Search code examples
rstringperformancevectorizationhamming-distance

Find the minimum hamming distance between a string and a long vector of strings (fast)


I need to calculate the hamming distance between an input string and a large string dataset. (All strings in the dataset have the same length of the input string.)

For example, if

input <- "YNYYEY"
dataset <- c("YNYYEE", "YNYYYY", "YNENEN", "YNYYEY")

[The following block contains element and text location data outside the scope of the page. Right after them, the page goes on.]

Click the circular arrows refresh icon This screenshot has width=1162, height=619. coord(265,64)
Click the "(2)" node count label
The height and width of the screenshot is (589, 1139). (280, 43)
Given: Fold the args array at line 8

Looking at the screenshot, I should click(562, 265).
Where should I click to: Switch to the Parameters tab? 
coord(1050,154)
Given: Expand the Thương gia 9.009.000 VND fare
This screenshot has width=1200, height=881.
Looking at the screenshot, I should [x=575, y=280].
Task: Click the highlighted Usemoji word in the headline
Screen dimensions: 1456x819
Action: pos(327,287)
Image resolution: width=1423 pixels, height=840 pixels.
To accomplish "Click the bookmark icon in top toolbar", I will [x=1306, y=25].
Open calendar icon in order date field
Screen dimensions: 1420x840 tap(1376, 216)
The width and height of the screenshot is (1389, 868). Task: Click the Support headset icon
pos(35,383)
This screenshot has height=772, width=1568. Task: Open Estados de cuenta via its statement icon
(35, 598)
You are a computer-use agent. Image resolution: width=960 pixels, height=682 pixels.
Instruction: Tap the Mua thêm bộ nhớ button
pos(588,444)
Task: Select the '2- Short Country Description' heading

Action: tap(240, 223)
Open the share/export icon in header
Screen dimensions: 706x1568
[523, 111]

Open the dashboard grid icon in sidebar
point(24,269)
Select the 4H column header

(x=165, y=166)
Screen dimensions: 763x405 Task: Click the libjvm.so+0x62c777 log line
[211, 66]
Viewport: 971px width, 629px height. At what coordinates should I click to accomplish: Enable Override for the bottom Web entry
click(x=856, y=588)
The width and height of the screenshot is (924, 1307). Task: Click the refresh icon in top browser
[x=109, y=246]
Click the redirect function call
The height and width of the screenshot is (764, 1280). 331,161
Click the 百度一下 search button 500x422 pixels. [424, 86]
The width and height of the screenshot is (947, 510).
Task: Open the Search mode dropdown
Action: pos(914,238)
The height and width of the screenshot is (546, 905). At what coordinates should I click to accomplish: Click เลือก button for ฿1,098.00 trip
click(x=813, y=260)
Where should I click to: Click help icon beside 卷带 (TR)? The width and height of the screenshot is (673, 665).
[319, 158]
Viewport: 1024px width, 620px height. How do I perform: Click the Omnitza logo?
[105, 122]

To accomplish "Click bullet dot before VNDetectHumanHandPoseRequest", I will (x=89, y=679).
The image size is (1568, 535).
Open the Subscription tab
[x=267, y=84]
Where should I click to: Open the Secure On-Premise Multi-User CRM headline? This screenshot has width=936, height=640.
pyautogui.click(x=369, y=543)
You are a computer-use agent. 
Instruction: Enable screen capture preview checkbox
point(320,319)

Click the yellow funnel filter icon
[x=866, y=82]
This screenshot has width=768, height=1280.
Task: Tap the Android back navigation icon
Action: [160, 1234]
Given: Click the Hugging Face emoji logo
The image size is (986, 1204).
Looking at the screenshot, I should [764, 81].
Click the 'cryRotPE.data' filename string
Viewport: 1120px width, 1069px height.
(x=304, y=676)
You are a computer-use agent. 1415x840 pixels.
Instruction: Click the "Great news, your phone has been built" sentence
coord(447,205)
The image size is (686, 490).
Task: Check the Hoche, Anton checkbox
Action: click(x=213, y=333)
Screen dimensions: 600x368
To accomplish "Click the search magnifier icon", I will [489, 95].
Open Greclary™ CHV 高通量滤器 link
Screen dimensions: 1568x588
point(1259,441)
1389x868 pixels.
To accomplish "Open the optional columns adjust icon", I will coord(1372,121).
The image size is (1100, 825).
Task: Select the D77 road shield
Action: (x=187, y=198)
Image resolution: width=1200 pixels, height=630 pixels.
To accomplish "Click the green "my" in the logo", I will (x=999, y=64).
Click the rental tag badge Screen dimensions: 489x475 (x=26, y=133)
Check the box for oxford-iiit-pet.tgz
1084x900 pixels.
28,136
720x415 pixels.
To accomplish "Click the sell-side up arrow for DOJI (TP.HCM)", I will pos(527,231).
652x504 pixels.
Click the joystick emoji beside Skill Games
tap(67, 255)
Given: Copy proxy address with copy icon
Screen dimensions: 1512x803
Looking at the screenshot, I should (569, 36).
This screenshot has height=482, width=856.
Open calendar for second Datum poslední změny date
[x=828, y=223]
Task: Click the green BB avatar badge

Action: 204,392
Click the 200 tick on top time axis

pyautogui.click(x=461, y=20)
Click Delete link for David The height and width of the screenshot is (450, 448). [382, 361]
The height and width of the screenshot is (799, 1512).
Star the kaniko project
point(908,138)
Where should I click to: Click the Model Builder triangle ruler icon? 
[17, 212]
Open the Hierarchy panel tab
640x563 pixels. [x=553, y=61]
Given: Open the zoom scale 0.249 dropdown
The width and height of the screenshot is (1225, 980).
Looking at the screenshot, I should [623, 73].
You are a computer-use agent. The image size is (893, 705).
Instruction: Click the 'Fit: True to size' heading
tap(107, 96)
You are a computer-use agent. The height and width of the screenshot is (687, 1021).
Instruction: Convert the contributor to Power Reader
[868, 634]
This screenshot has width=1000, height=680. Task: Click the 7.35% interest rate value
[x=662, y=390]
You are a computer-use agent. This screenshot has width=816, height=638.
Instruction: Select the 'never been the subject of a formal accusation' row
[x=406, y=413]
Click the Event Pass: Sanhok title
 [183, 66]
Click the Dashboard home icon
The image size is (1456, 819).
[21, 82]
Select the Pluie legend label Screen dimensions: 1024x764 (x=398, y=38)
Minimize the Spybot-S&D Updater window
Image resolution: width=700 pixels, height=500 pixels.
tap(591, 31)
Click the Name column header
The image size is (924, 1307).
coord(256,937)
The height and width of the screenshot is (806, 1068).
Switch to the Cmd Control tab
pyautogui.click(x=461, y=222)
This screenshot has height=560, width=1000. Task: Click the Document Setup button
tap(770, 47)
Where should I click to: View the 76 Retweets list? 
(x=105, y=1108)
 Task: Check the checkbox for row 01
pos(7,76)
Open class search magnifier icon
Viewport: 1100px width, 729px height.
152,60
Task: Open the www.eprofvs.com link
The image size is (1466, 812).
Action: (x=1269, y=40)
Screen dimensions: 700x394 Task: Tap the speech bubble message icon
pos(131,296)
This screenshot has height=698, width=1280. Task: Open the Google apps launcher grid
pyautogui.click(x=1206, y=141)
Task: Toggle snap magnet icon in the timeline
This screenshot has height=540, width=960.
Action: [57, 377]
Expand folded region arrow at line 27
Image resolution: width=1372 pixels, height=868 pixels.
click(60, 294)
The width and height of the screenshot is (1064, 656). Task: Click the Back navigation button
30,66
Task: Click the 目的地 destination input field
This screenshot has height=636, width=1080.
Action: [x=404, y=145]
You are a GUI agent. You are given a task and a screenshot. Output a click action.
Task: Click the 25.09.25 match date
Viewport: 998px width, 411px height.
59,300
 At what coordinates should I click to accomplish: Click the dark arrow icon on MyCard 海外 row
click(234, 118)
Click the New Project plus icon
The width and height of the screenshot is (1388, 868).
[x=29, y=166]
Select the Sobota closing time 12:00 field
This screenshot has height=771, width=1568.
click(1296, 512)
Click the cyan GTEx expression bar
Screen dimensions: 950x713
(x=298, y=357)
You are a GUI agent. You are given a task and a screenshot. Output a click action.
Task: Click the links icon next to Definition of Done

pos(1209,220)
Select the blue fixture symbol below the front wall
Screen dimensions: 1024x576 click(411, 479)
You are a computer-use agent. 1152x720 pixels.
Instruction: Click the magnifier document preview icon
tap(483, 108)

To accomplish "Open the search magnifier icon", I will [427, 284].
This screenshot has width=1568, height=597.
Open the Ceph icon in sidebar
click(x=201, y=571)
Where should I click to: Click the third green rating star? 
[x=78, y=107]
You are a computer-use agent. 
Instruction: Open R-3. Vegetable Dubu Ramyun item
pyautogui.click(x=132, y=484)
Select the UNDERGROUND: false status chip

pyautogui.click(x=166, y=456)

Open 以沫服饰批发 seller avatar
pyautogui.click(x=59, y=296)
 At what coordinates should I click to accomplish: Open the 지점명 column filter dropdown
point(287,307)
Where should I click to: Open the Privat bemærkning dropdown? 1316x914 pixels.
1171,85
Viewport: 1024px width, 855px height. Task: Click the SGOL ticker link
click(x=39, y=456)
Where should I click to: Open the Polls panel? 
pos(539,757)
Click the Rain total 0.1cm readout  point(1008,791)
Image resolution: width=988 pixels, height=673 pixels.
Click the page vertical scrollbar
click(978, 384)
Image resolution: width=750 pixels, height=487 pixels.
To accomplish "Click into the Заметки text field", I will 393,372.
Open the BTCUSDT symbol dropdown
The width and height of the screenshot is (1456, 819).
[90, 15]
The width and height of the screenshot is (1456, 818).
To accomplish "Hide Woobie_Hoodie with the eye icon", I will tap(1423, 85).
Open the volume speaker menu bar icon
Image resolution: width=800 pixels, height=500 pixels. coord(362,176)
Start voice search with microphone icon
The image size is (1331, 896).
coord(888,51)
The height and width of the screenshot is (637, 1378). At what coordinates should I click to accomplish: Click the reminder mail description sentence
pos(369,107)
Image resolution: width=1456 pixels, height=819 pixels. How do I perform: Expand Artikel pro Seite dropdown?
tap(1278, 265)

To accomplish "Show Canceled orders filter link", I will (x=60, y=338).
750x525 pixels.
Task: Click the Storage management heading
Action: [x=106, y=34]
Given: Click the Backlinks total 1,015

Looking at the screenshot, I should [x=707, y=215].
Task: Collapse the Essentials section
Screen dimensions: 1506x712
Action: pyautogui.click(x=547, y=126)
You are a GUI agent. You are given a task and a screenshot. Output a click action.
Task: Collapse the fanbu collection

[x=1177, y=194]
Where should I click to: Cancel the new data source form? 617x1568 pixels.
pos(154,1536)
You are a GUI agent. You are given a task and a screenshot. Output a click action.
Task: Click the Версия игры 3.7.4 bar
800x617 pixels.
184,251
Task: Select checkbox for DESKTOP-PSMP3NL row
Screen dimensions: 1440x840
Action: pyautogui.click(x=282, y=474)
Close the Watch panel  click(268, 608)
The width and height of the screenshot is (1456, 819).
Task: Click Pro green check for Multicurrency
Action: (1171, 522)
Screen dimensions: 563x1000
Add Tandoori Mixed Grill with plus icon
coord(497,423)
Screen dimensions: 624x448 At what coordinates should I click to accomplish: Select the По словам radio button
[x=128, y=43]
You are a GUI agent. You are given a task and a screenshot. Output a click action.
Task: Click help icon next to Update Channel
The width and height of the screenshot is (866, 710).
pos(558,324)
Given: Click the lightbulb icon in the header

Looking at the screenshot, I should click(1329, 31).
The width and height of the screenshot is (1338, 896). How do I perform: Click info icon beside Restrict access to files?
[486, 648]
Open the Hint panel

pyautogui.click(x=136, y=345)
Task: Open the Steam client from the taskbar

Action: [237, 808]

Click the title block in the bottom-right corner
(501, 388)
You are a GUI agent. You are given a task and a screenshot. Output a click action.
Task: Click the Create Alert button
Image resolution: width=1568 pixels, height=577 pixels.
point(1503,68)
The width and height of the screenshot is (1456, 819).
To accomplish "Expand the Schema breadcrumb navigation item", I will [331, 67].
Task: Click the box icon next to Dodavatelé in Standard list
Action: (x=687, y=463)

the hamming distance between input and each string in dataset is 1, 1, 3, 0 so the minimum is 0. I have written a function to calculate the hamming distance between two strings:

HD <- function(str1, str2){

   str1 <- as.character(str1)
   str2 <- as.character(str2)

   length.str1 <- nchar(str1)
   length.str2 <- nchar(str2)

   string.temp1 <- c()
   for (i in 1:length.str1){
     string.temp1[i] = substr(str1, start=i, stop=i)
   }
   string.temp2 <- c()
   for (i in 1:length.str2){
     string.temp2[i] = substr(str2, start=i, stop=i)
   }
   return(sum(string.temp1 != string.temp2))
   }

But the dataset is too big so I need to speed it up, do you have any idea that I can do it quickly? Thank you for your help.


Solution

  • At R level you can use strsplit, cbind, !=, colSums and min. They are all "vectorized".

    a <- "YNYYEY"
    b <- c("YNYYEE", "YNYYYY", "YNENEN", "YNYYEY")
    A <- strsplit(a, split = "")[[1]]
    #[1] "Y" "N" "Y" "Y" "E" "Y"
    B <- do.call("cbind", strsplit(b, split = ""))
    #     [,1] [,2] [,3] [,4]
    #[1,] "Y"  "Y"  "Y"  "Y" 
    #[2,] "N"  "N"  "N"  "N" 
    #[3,] "Y"  "Y"  "E"  "Y" 
    #[4,] "Y"  "Y"  "N"  "Y" 
    #[5,] "E"  "Y"  "E"  "E" 
    #[6,] "E"  "Y"  "N"  "Y" 
    D <- colSums(A != B)
    #[1] 1 1 3 0
    min(D)
    #[1] 0
    

    This kind of "vectorization" creates many temporary matrices / vectors and uses plenty of RAM. But hopefully it is worthwhile.

    At C / C++ level you can do much much better (see a case study at here), but I am not keen on writing C / C++ code today.


    I come across the stringdist package (there is even a tag). The function stringdist relies on a workhorse routine stringdist:::do_dist, which is written in C. It spares my effort.

    library(stringdist)
    d <- stringdist(a, b, method = "hamming")
    #[1] 1 1 3 0
    min(d)
    #[1] 0
    

    stringdist() runs almost ten times slower than colSum().

    That is really interesting. Probably its C code or R code is doing something else complicated.